Futuredisk 1 - 22 solves
I'm from the year 2123. Here's what I did:
- Mounted my 10 exabyte flash drive
- fallocate -l 8E haystack.bin
- dd if=flag.txt bs=1 seek=[REDACTED] conv=notrunc of=haystack.bin
- gzip haystack.bin
- Put haystack.bin.gz on my web server for you to download
HTTP over Time Travel is a bit slow, so I hope gzipping it made it a little faster to download :)
Author: kuilin
Category: Web
Overview
We are given a server serving a massive gzip compressed file, which(when decompressed) contains null bytes and the flag stored at some unknown offset.
Exploration
For starters it's worth looking at the headers returned by the server, especially since the challenge is tagged as "web".

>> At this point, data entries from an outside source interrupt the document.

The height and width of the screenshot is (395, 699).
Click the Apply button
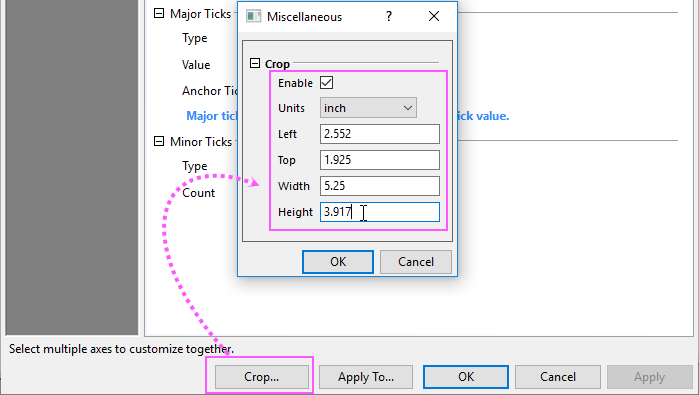coord(650,377)
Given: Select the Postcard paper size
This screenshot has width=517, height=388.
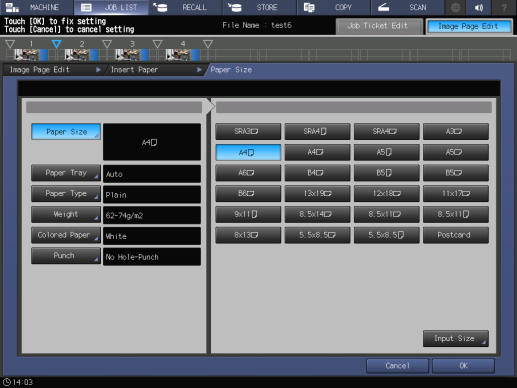Looking at the screenshot, I should [456, 235].
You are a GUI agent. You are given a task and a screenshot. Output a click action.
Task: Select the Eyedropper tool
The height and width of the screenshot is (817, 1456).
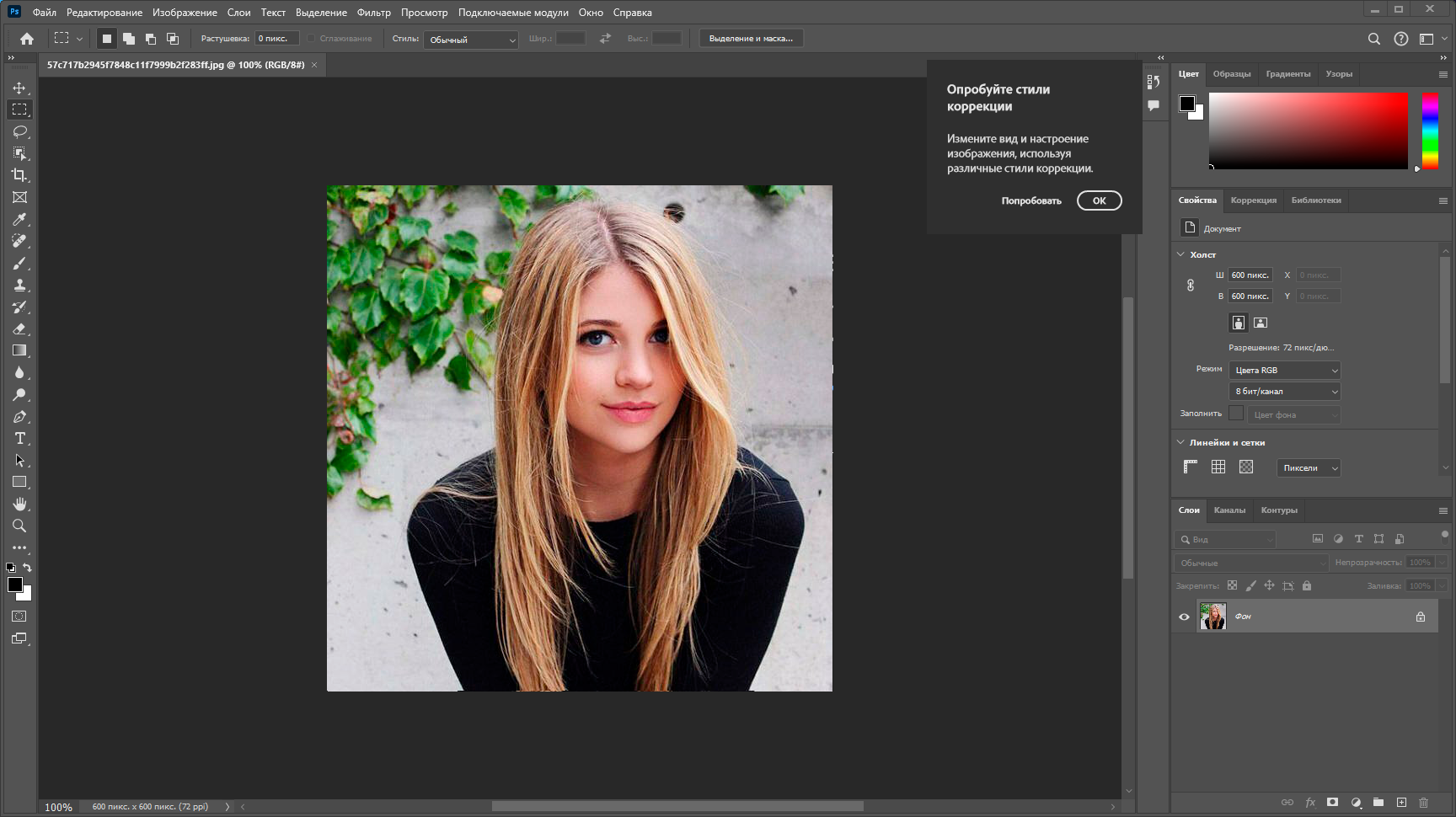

Let's try curling the file:
~ curl -v 'https://futuredisk-web.chal.uiuc.tf/haystack.bin.gz' -o /dev/null
[...]
< HTTP/2 200
< accept-ranges: bytes
< content-type: application/octet-stream
< date: Sat, 08 Jul 2023 18:02:49 GMT
< etag: "1209f04b4-7fffffffffffffff"
< last-modified: Sat, 12 Jun 2123 16:07:16 GMT
< server: nginx/1.23.1
< content-length: 9223372036854775807
<
there is some headers here I find interesting, namely:
-
last-modified: Sat, 12 Jun 2123 16:07:16 GMT
- not really helpful, but I appreciate that the year checks out -
accept-ranges: bytes
this header is used by the web-server to indicate to the client that it supports "partial" requests, meaning we can use the
range
header to specify a part of the file that we want to download.For example:
curl -r "9223372036854775707-9223372036854775807" 'https://futuredisk-web.chal.uiuc.tf/haystack.bin.gz'
will download the last 100 bytes of the file. -
etag: "1209f04b4-7fffffffffffffff"
The etag header is used to identify if a file has been changed, and the e-tag generation algorithm is left up to the server. Maybe the way nginx generates it is in some way reveals useful information to us? Unfortunately the nginx etag is made up of the last-modified time and the content-length of the file, both of which are already known, and aren't really helpful.
Gzip
After trying a few dumb approaches it became obvious to me that we can't solve this without at least taking a look at the file itself. Quickly skimming the wikipedia page for "gzip" we find that it's mainly a thin wrapper over DEFLATE, with a 10 byte header, containing a magic number (0x1f 0x8b), the compression method (always 0x08 for DEFLATE), 1-byte of header flags(null in our case, indicating that the gzip wrapper contains not extra information), a 4-byte timestamp, compression flags(indicating the level of compression applied, either 2(slowest) or 4(fastest)), the operating system ID, and an an 8-byte trailer, containing a CRC-32 checksum and the length of the original uncompressed data(modulo 232).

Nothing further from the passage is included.